Since we operate our own agency assisting marketing technology companies, we know all to well the trials and tribulations of the agency industry. As a boutique agency, we have an advantage in that we can be very picky with our clients. On the other side, we often struggle because enterprise companies don’t want to balance another agency in their marketing mix.
We’ve had some fun poking at challenging clients in our industry. But in all seriousness, we do see a large gap in the expectations that agencies set with our clients and what they’re capable of delivering.
The 2015 RSW/US New Year Outlook survey provides a great deal of information in the gaps that we’re responsible for as agencies. I started my agency because I experienced some of these issues personally while working with agencies at several companies. We have our challenges, too, but I honestly believe our clients would testify that we’re pretty damn good at what we do, we don’t over-promise, and we ultimately provide value.
Here are 14 Troubling Agency Trends found in the survey
- Agencies have silos of specialization/no strategy across platforms
- Lots of turnover in creative and media teams
- Lack of innovation
- Being asked what’s your biggest marketing hurdle – lazy way to start a conversation!
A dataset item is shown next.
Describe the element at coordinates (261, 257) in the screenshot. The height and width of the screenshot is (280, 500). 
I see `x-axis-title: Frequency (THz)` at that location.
- They over-emphasize data without really understanding it
- Dashing to programmatic marketing without grasping it
- Chasing the next shiny object
- Less emphasis on marketing research
- Lack of value-add
- Cute/funny versus compelling
- Failure to understand metrics and use data appropriately
- Lack of experience in digital space
- Not specific on how technology should be applied
- Selling technology and not the solution
The 2015 RSW/US New Year Outlook survey was completed by 123 senior level Marketers and 158 Marketing Agency executives during December, 2014. The purpose of the survey was to glean insights relative to marketer and agency perspective as they each headed into 2015. Topics explored included troubling trends, spending expectations, the impact of Republican control of the House and Senate, the value of using search consultants to help manage searches, and the movement to consolidate agency rosters, among many others.